The data goes on to reveal that some 83% of deals made by UK VCs, equivalent to 89% in value terms, had no women on the founding teams.
This equates to an estimated £5bn of investment going to start-ups with all-male founding teams.
VC firms making no attempt to support female-led teams
Adding to a lengthy list of issues uncovered by the report, nearly a quarter of VC firms did not see a single female founder at investment committee in 2017, and this needs to be urgently addressed.
Similarly, just 5% of founding teams seen by VCs were all-female.
The disparity is partly because female founders have a very low representation in venture capital deals. It is well known that the low number of women in the sectors focused on by VC firms, such as software, AI and medical technology, is one reason for their low representation.
Another reason may be that men have better business networks, but this appears to be the by-product of an old-fashioned, male-dominated system rather than reflecting the innovative and enterprising efforts of all start-up founders that seek investment in the UK at present.

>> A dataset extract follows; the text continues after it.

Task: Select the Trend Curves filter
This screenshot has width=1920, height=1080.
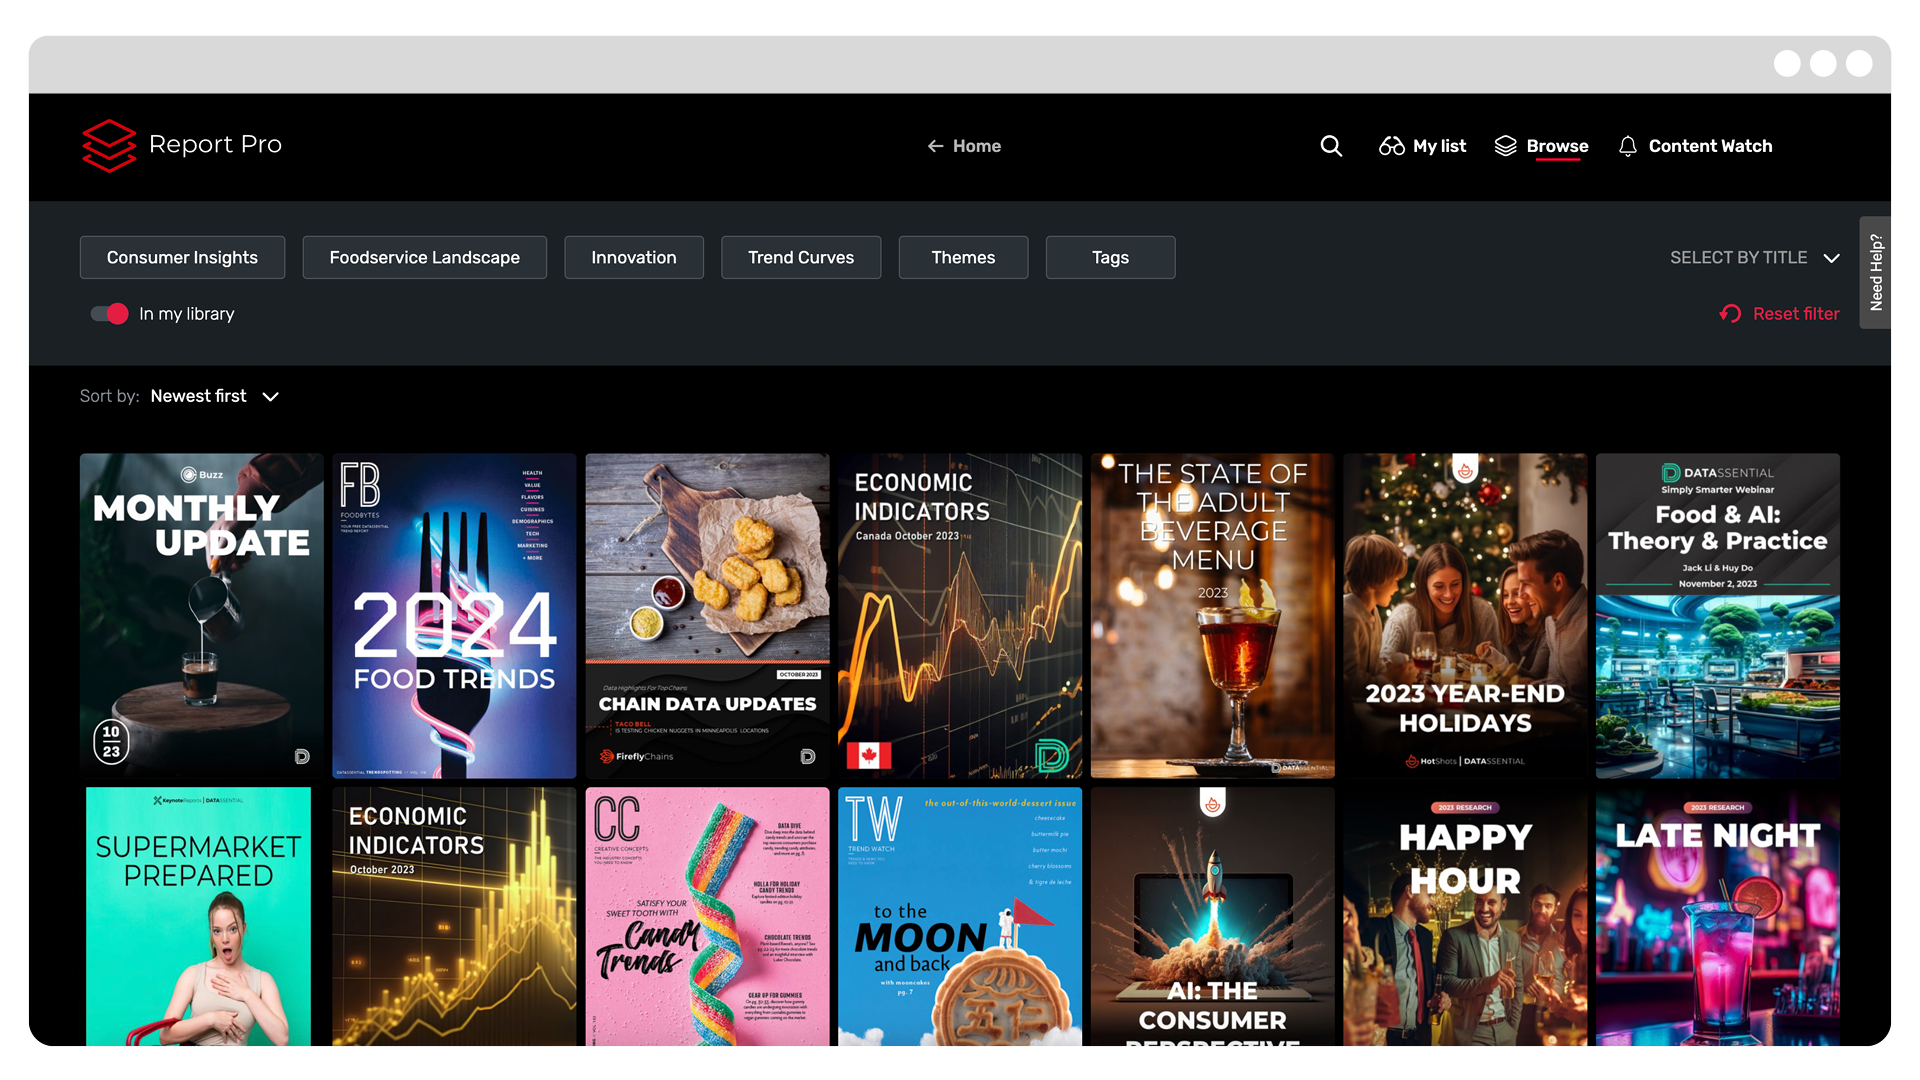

The report says start-up founders who are recommended to a VC firm by someone they know, called a “warm” introduction, are 13 times more likely to get funded than founders who apply without a recommendation.
Moreover, the vast majority of VC decision makers are male. Women are also seen as a riskier investment proposition because of the business barriers they face. Barriers which, incredibly frustratingly, are built by the reasons mentioned above.
Some VC firms have adopted “blind” pitching, where pitch decks initially do not mention the gender of those applying.
The results of this approach appear sobering at this early stage, but it is, at least, somewhat progressive that many in the UK VC community chose to participate in blind pitching in an attempt to take the first step towards fixing an incredibly faulty funding machine.